Paling berkesan, ungkap Ridwan, adalah saat tim dari lembaganya berhasil menorehkan hasil baik pada Junior Balkan Mathematical Olympiad (JBMO) di Turki, beberapa tahun lalu. Dalam kompetisi itu, siswa-siswanya mengalahkan pesaing kuat dari Amerika Serikat dan Rusia dengan mendapatkan dua emas dan dua perunggu.
"Dengan rendah hati, maaf Pak Menteri, kami juga pernah mengalahkan tim dari Kemdikbud (Kementerian Pendidikan dan Kebudayaan) di Olimpiade Matematika," ucap Ridwan malu-malu. Salah satu tamu dalam penghargaan malam itu adalah Menteri Pendidikan dan Kebudayaan M Nuh.
Risiko dan rezeki
Segala hal punya risiko dan konsekuensi logis. Tak terkecuali aktivitas Ridwan.

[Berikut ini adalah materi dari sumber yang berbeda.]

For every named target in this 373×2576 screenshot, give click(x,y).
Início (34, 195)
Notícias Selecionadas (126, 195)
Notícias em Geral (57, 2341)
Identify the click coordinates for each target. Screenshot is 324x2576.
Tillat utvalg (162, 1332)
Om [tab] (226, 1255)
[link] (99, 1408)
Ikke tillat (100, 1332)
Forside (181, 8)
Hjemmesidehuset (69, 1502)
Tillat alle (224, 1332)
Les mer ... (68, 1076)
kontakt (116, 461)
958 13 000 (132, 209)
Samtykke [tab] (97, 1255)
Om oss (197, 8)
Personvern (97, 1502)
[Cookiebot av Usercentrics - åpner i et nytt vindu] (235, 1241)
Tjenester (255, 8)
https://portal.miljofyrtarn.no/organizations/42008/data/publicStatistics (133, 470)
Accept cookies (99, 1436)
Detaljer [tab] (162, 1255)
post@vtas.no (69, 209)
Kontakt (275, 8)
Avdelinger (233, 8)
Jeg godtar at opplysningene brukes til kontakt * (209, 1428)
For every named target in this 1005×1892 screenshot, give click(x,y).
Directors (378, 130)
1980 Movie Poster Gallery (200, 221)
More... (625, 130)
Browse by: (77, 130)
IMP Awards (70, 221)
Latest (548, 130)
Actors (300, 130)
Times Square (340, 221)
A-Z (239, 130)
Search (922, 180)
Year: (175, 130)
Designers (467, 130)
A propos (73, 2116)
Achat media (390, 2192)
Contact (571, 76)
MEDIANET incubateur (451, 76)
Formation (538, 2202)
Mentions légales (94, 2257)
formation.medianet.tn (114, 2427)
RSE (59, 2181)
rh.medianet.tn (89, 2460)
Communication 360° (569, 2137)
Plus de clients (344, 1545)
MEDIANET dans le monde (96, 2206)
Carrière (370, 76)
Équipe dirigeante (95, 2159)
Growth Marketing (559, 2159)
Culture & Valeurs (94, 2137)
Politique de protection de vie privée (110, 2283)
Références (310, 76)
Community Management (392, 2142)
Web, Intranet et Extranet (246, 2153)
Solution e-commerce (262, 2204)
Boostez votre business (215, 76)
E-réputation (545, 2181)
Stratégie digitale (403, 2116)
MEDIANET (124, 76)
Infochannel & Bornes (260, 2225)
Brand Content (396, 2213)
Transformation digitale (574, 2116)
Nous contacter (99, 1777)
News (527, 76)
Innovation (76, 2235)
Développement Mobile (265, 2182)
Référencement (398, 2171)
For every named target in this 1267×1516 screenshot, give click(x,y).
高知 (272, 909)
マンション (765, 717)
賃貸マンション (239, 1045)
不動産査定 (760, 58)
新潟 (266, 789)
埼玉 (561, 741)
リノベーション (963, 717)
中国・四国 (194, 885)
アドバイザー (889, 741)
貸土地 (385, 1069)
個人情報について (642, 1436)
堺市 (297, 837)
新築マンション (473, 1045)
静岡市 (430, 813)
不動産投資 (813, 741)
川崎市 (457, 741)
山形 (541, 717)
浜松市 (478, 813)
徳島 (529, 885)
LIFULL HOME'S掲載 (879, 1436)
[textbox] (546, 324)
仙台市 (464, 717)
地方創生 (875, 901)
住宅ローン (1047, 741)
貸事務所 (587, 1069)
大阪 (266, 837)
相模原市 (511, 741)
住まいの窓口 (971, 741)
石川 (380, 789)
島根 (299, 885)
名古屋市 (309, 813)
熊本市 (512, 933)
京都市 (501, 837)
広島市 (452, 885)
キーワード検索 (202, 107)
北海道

Pada saat bersamaan dia bergelut dengan idealisme dan realitas kehidupan keluarga.
Ridwan sekarang sudah berkeluarga, dengan satu istri dan tiga anak. Putri pertamanya duduk di bangku kelas III SD.
Dengan metode bayar seikhlasnya, Ridwan tentu saja tak dapat berbuat banak. Uang keropak yang dia buka setiap dua pekan sekali kerap hanya habis untuk biaya operasional, termasuk honor karyawan dan staf pengajar.
Bukan sekali dua kali, Ridwan mendapati keropak-nya kosong melompong. Tak ada satu pun siswa yang memasukkan uang ke sana. Nombok, tentu saja.
Beruntung, kehidupan rumah tangga Ridwan berjalan harmonis. Kesulitan yang datang silih berganti tak menggoyahkan bahtera tersebut.
Sebagai gambaran, Ridwan berpindah kontrakan sebanyak enam kali sejak pertama mendirikan KPM. Dia memilih pindah kontrakan bila tak punya biaya untuk memperpanjang sewa.
Akhirnya, Ridwan membawa istri dan tiga anak mereka ke rumah orangtuanya di Ciomas, Bogor, Jawa Barat. "Sebenarnya yang lebih pantas dapat penghargaan itu ibu saya atau istri saya," ujar dia.
Ridwan pun bercerita lagi. Pada suatu ketika dia sangat terdesak kebutuhan keluarga. Uang yang dia miliki tak seberapa. Beberapa ikat singkong menjadi solusi untuk mengisi perut keluarga ini.
"Saya bilang sama istri saya, hidup dengan saya itu tegang. Kadang-kadang harus siap jual motor atau jual rumah," ucap Ridwan. Meski begitu, dia bertekad melanjutkan apa yang sudah di lakoni lebih dari satu dasawarsa.
Ridwan berharap ada banyak tempat belajar seperti KPM di tempat lain. Tujuannya satu saja, "Memberikan hak yang sama untuk anak-anak Indonesia." Ridwan mengaku tak pernah khawatir mengenai rezeki.
"Ini adalah cara yang saya pilih untuk bersyukur kepada Tuhan," kata Ridwan. "Dengan begitu, tak ada lagi yang perlu dirisaukan." Dia berkeyakinan, Tuhan hadir menemani setiap langkahnya.
"Ibu saya bilang, jadi laki-laki jangan lembek karena kita punya mimpi besar. Dengan beribadah, maka rezeki di langit dan di dalam bumi akan turun dan keluar," tutur Ridwan.